PROBLEMA PLANTEADO
Reproduce todo el material siguiente de forma literal, línea por línea y sin alteraciones.

[Registros para localizar elementos visibles]
___

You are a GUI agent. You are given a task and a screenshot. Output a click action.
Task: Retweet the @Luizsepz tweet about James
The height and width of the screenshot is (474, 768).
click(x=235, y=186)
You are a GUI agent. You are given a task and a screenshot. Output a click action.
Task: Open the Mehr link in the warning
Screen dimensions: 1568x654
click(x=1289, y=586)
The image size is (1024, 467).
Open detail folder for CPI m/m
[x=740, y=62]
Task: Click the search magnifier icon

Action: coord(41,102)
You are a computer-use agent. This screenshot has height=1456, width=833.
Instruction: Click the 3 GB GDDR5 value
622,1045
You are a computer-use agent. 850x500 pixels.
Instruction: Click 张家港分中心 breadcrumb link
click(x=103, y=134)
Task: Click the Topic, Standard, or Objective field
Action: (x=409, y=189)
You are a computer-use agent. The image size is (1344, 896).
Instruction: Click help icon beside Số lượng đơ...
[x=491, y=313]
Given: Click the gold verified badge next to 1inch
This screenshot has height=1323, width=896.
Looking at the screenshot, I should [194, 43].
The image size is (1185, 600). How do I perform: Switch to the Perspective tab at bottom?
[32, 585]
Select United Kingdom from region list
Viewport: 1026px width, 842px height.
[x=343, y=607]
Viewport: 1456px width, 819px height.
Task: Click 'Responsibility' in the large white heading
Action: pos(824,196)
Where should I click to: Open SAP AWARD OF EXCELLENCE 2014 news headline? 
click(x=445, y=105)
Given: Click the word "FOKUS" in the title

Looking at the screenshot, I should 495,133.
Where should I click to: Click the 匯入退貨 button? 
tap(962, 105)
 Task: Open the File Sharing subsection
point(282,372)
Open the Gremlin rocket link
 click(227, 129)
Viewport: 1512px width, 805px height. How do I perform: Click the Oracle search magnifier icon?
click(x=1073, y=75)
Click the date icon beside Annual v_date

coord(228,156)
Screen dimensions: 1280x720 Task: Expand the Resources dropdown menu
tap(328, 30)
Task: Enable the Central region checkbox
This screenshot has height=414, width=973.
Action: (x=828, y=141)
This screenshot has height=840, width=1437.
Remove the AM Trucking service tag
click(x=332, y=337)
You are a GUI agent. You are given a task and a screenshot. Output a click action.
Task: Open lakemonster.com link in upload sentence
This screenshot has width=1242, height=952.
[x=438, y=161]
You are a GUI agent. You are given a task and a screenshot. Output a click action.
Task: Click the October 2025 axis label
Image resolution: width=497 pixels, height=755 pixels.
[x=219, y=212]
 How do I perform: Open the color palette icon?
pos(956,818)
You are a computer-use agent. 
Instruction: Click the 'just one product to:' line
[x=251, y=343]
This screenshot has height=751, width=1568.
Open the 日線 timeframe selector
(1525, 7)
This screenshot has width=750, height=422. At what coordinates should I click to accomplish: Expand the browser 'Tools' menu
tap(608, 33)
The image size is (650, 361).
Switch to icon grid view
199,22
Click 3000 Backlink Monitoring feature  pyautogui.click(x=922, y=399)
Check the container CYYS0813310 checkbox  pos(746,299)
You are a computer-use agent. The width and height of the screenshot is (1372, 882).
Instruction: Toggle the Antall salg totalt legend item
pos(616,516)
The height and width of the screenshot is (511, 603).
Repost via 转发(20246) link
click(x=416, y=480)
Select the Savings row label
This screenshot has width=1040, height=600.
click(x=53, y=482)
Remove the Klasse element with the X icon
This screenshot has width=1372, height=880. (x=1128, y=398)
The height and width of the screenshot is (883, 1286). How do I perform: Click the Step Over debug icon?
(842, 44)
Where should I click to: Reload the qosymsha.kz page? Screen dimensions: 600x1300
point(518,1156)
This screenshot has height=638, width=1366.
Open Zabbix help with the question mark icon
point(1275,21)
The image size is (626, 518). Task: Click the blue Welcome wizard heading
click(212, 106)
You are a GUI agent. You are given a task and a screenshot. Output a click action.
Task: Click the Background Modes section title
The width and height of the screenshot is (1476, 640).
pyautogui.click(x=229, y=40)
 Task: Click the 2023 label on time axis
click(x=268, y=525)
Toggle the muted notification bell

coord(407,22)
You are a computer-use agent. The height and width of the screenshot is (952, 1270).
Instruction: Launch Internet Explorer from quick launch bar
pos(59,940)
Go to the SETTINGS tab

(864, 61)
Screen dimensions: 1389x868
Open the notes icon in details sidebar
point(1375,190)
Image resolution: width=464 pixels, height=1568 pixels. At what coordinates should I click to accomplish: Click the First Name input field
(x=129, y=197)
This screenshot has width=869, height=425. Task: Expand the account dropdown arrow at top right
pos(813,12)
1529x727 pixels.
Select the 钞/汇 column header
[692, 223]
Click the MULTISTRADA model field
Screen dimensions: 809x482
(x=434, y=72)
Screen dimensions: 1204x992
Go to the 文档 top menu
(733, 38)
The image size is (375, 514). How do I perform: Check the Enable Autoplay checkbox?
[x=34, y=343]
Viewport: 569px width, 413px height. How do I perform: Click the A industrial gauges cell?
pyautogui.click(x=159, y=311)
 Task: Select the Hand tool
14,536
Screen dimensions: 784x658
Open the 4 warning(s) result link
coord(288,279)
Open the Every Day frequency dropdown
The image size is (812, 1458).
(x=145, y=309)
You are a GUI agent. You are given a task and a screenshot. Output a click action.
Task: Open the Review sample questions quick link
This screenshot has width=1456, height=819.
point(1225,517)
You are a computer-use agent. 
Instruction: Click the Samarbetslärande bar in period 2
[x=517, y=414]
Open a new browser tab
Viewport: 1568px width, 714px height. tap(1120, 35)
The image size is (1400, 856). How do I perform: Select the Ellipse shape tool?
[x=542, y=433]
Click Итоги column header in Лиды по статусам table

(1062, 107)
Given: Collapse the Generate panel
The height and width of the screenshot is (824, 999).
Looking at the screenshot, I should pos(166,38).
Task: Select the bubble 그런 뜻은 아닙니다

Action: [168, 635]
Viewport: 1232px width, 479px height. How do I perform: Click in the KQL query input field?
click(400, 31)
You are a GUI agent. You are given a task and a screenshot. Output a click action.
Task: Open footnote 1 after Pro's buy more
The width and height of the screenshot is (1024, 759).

___

SOLUCIÓN ESCRITA
You are a GUI agent. You are given a task and a screenshot. Output a click action.
Task: Retweet the @Luizsepz tweet about James
The height and width of the screenshot is (474, 768).
click(x=235, y=186)
You are a GUI agent. You are given a task and a screenshot. Output a click action.
Task: Open the Mehr link in the warning
Screen dimensions: 1568x654
click(x=1289, y=586)
The image size is (1024, 467).
Open detail folder for CPI m/m
[x=740, y=62]
Task: Click the search magnifier icon

Action: coord(41,102)
You are a computer-use agent. This screenshot has height=1456, width=833.
Instruction: Click the 3 GB GDDR5 value
622,1045
You are a computer-use agent. 850x500 pixels.
Instruction: Click 张家港分中心 breadcrumb link
click(x=103, y=134)
Task: Click the Topic, Standard, or Objective field
Action: (x=409, y=189)
You are a computer-use agent. The image size is (1344, 896).
Instruction: Click help icon beside Số lượng đơ...
[x=491, y=313]
Given: Click the gold verified badge next to 1inch
This screenshot has height=1323, width=896.
Looking at the screenshot, I should [194, 43].
The image size is (1185, 600). How do I perform: Switch to the Perspective tab at bottom?
[32, 585]
Select United Kingdom from region list
Viewport: 1026px width, 842px height.
[x=343, y=607]
Viewport: 1456px width, 819px height.
Task: Click 'Responsibility' in the large white heading
Action: pos(824,196)
Where should I click to: Open SAP AWARD OF EXCELLENCE 2014 news headline? 
click(x=445, y=105)
Given: Click the word "FOKUS" in the title

Looking at the screenshot, I should 495,133.
Where should I click to: Click the 匯入退貨 button? 
tap(962, 105)
 Task: Open the File Sharing subsection
point(282,372)
Open the Gremlin rocket link
 click(227, 129)
Viewport: 1512px width, 805px height. How do I perform: Click the Oracle search magnifier icon?
click(x=1073, y=75)
Click the date icon beside Annual v_date

coord(228,156)
Screen dimensions: 1280x720 Task: Expand the Resources dropdown menu
tap(328, 30)
Task: Enable the Central region checkbox
This screenshot has height=414, width=973.
Action: (x=828, y=141)
This screenshot has height=840, width=1437.
Remove the AM Trucking service tag
click(x=332, y=337)
You are a GUI agent. You are given a task and a screenshot. Output a click action.
Task: Open lakemonster.com link in upload sentence
This screenshot has width=1242, height=952.
[x=438, y=161]
You are a GUI agent. You are given a task and a screenshot. Output a click action.
Task: Click the October 2025 axis label
Image resolution: width=497 pixels, height=755 pixels.
[x=219, y=212]
 How do I perform: Open the color palette icon?
pos(956,818)
You are a computer-use agent. 
Instruction: Click the 'just one product to:' line
[x=251, y=343]
This screenshot has height=751, width=1568.
Open the 日線 timeframe selector
(1525, 7)
This screenshot has width=750, height=422. At what coordinates should I click to accomplish: Expand the browser 'Tools' menu
tap(608, 33)
The image size is (650, 361).
Switch to icon grid view
199,22
Click 3000 Backlink Monitoring feature  pyautogui.click(x=922, y=399)
Check the container CYYS0813310 checkbox  pos(746,299)
You are a computer-use agent. The width and height of the screenshot is (1372, 882).
Instruction: Toggle the Antall salg totalt legend item
pos(616,516)
The height and width of the screenshot is (511, 603).
Repost via 转发(20246) link
click(x=416, y=480)
Select the Savings row label
This screenshot has width=1040, height=600.
click(x=53, y=482)
Remove the Klasse element with the X icon
This screenshot has width=1372, height=880. (x=1128, y=398)
The height and width of the screenshot is (883, 1286). How do I perform: Click the Step Over debug icon?
(842, 44)
Where should I click to: Reload the qosymsha.kz page? Screen dimensions: 600x1300
point(518,1156)
This screenshot has height=638, width=1366.
Open Zabbix help with the question mark icon
point(1275,21)
The image size is (626, 518). Task: Click the blue Welcome wizard heading
click(212, 106)
You are a GUI agent. You are given a task and a screenshot. Output a click action.
Task: Click the Background Modes section title
The width and height of the screenshot is (1476, 640).
pyautogui.click(x=229, y=40)
 Task: Click the 2023 label on time axis
click(x=268, y=525)
Toggle the muted notification bell

coord(407,22)
You are a computer-use agent. The height and width of the screenshot is (952, 1270).
Instruction: Launch Internet Explorer from quick launch bar
pos(59,940)
Go to the SETTINGS tab

(864, 61)
Screen dimensions: 1389x868
Open the notes icon in details sidebar
point(1375,190)
Image resolution: width=464 pixels, height=1568 pixels. At what coordinates should I click to accomplish: Click the First Name input field
(x=129, y=197)
This screenshot has width=869, height=425. Task: Expand the account dropdown arrow at top right
pos(813,12)
1529x727 pixels.
Select the 钞/汇 column header
[692, 223]
Click the MULTISTRADA model field
Screen dimensions: 809x482
(x=434, y=72)
Screen dimensions: 1204x992
Go to the 文档 top menu
(733, 38)
The image size is (375, 514). How do I perform: Check the Enable Autoplay checkbox?
[x=34, y=343]
Viewport: 569px width, 413px height. How do I perform: Click the A industrial gauges cell?
pyautogui.click(x=159, y=311)
 Task: Select the Hand tool
14,536
Screen dimensions: 784x658
Open the 4 warning(s) result link
coord(288,279)
Open the Every Day frequency dropdown
The image size is (812, 1458).
(x=145, y=309)
You are a GUI agent. You are given a task and a screenshot. Output a click action.
Task: Open the Review sample questions quick link
This screenshot has width=1456, height=819.
point(1225,517)
You are a computer-use agent. 
Instruction: Click the Samarbetslärande bar in period 2
[x=517, y=414]
Open a new browser tab
Viewport: 1568px width, 714px height. tap(1120, 35)
The image size is (1400, 856). How do I perform: Select the Ellipse shape tool?
[x=542, y=433]
Click Итоги column header in Лиды по статусам table

(1062, 107)
Given: Collapse the Generate panel
The height and width of the screenshot is (824, 999).
Looking at the screenshot, I should pos(166,38).
Task: Select the bubble 그런 뜻은 아닙니다

Action: [168, 635]
Viewport: 1232px width, 479px height. How do I perform: Click in the KQL query input field?
click(400, 31)
You are a GUI agent. You are given a task and a screenshot. Output a click action.
Task: Open footnote 1 after Pro's buy more
The width and height of the screenshot is (1024, 759).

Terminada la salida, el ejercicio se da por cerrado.